Apa Hubungan Epistemologi dan Ontologi?

Epistemologi dan ontologi terkadang berjalan beriringan karena orang yang mempelajari epistemologi menganggap bahwa objek itu ada, dan ontologi adalah studi tentang objek yang ada. Juga, orang yang mempelajari ontologi dapat mempelajari pengetahuan, yang merupakan fokus utama epistemologi, tetapi tidak dengan cara yang sama seperti yang dilakukan oleh epistemologis. Para filsuf juga menggunakan kedua bidang ini bersama-sama dalam mencoba menentukan hal-hal tertentu, seperti lokasi pengetahuan.

Epistemologi
Orang yang mempelajari epistemologi berfokus pada semua aspek pengetahuan. Ini mencakup apa itu, bagaimana manusia memperolehnya dan menggunakannya, dan apakah mungkin untuk mengetahui sesuatu secara lengkap atau tidak. Dalam melakukan ini, mereka umumnya harus berasumsi bahwa objek ada sehingga mereka dapat mempelajari bagaimana orang belajar tentang mereka dan mengetahui tentang mereka. Karena ontologi adalah studi tentang apakah dan bagaimana objek ada, epistemologis harus berasumsi bahwa beberapa temuan dari ontologi adalah benar sebelum mereka dapat mulai membuat argumen tentang pengetahuan.

Ontologi
Sementara ahli epistemologi mempelajari sifat pengetahuan, ahli ontologi juga dapat mempelajarinya. Namun, mereka memiliki fokus yang berbeda; karena mereka ingin menentukan apakah pengetahuan adalah objek atau ide. Dalam kajian ontologis, jika pengetahuan adalah sebuah objek, maka pengetahuan itu harus ada secara independen dari pikiran manusia, sedangkan jika hanya berupa ide, maka pengetahuan itu hanya bisa eksis secara subjektif dalam pikiran seseorang. Jika ini benar, maka timbul pertanyaan tentang bagaimana dua orang dapat memiliki pengetahuan yang sama tentang sesuatu — misalnya, bagaimana dua orang dapat mengetahui bahwa Matahari terbit di timur. Terlepas dari perbedaan fokus, ontologis masih menggunakan beberapa konsep dari epistemologi ketika membangun argumen.

Aplikasi umum
Satu perdebatan filosofis di mana epistemologi dan ontologi keduanya digunakan adalah tentang apakah pengetahuan ada secara objektif, atau apakah perlu memiliki pikiran untuk memiliki pengetahuan. Misalnya, jika seseorang memikirkan karakteristik tertentu tentang kucing, maka seorang filsuf ingin mengetahui apakah pengetahuan tentang karakteristik itu ada dalam pikirannya, atau apakah itu ada di suatu tempat di luar tubuhnya.
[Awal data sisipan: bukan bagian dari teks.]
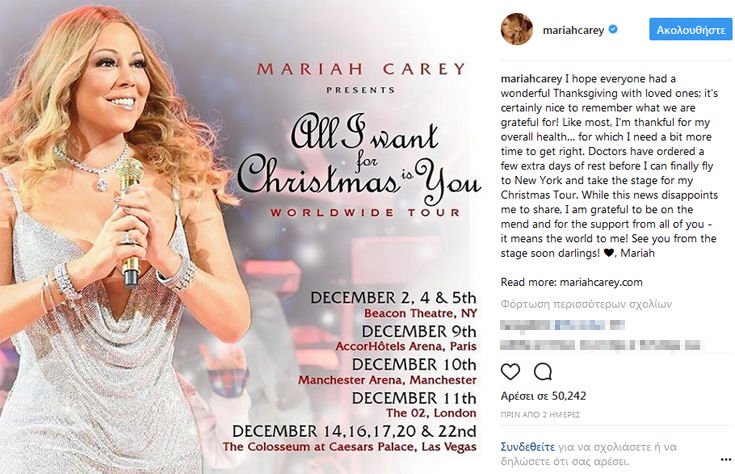Image resolution: width=735 pixels, height=474 pixels.
Task: Click the blue verified badge
Action: [613, 30]
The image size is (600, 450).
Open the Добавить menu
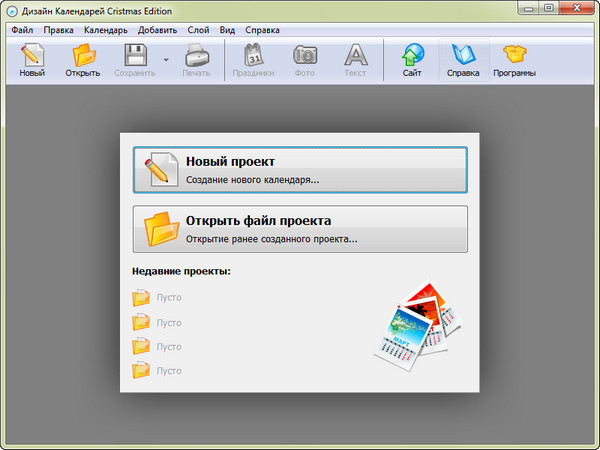coord(158,31)
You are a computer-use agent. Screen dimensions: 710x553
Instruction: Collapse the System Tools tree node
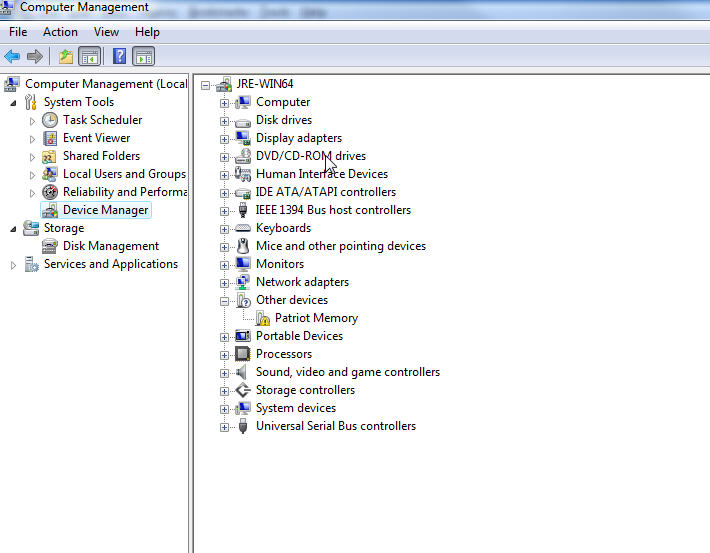(13, 102)
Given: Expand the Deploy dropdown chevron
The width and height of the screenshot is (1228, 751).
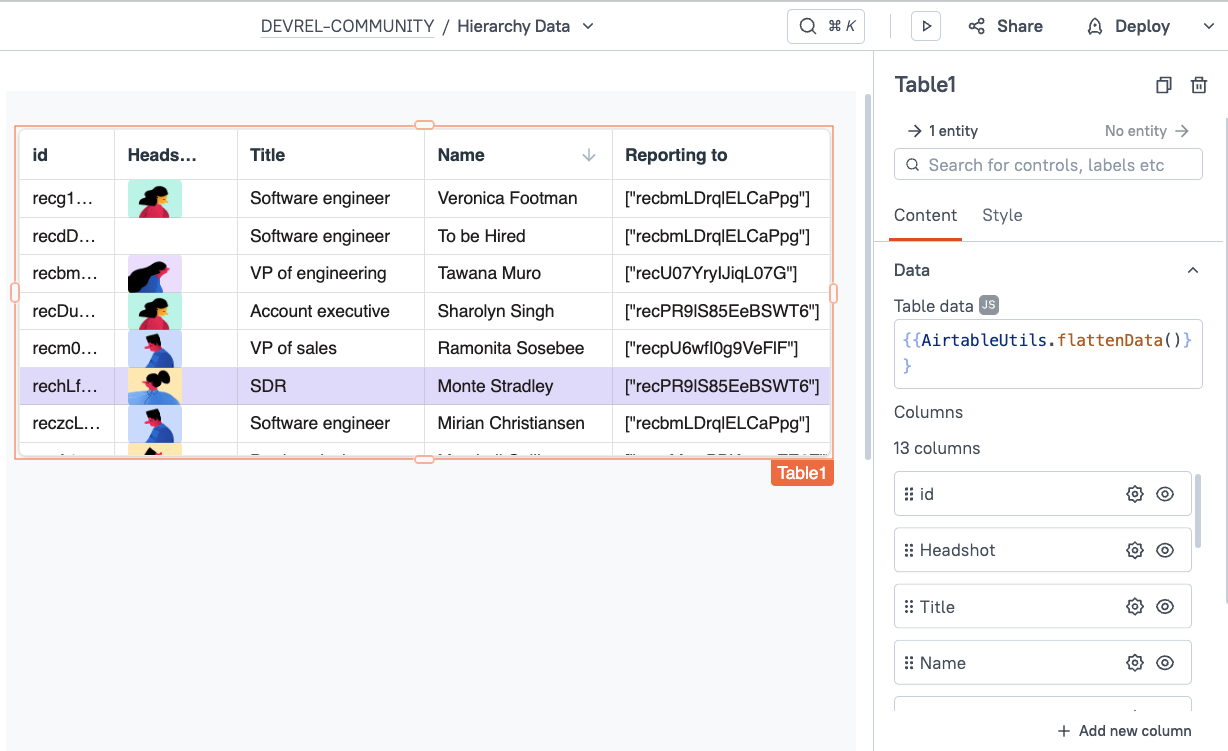Looking at the screenshot, I should (1207, 26).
Ini juga digunakan untuk mempelajari bagaimana seseorang dapat kehilangan pengetahuan tanpa menyadarinya. Misalnya, seseorang dapat mengetahui jam berapa suatu hari, tetapi jika dia lupa mengganti jam untuk waktu musim panas pada hari berikutnya, maka dia akan kehilangan pengetahuan itu tanpa menyadarinya, karena dia masih akan berpikir bahwa dia tahu. waktu, meskipun dia sebenarnya salah. Karena para filsuf mendefinisikan pengetahuan sebagai sesuatu yang selalu benar, mereka tidak akan mengatakan bahwa orang tersebut salah atau memiliki pengetahuan yang salah, melainkan bahwa ia telah kehilangan pengetahuan.
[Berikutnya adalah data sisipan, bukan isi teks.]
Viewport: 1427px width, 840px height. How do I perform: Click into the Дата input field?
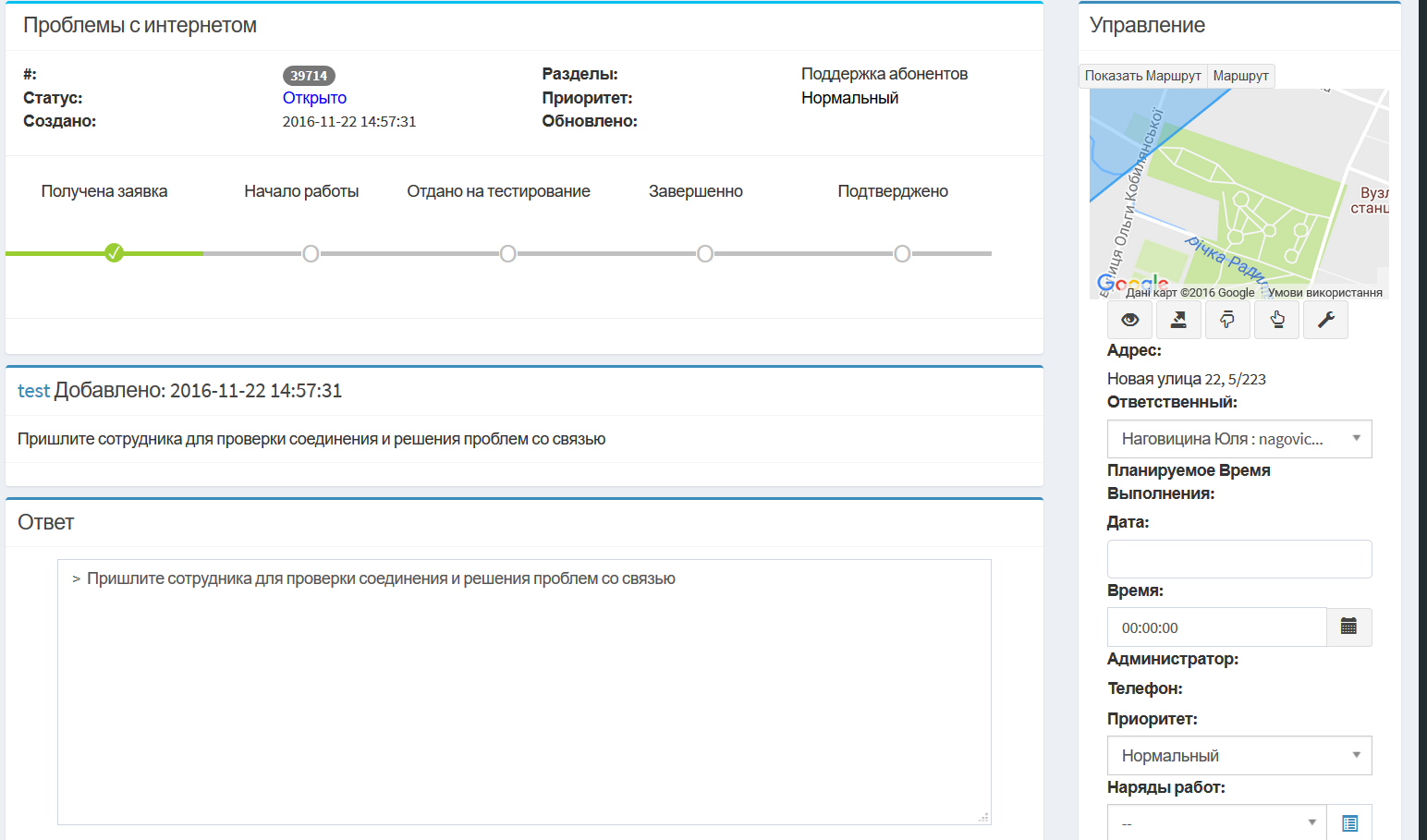1238,559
Selain itu, kedua bidang ikut bermain dalam studi apakah konsep etis seperti “Pembunuhan itu salah” ada dalam pikiran seseorang atau di masyarakat. Jika suatu konsep hanya ada di benak seseorang, maka timbul pertanyaan bagaimana konsep moral tertentu sangat tersebar luas di masyarakat dan tampak intuitif. Jika konsep itu ada di masyarakat, maka seorang filsuf akan mencoba mencari tahu bagaimana konsep itu bisa ada di masyarakat di luar pikiran orang tanpa benar-benar menjadi objek fisik.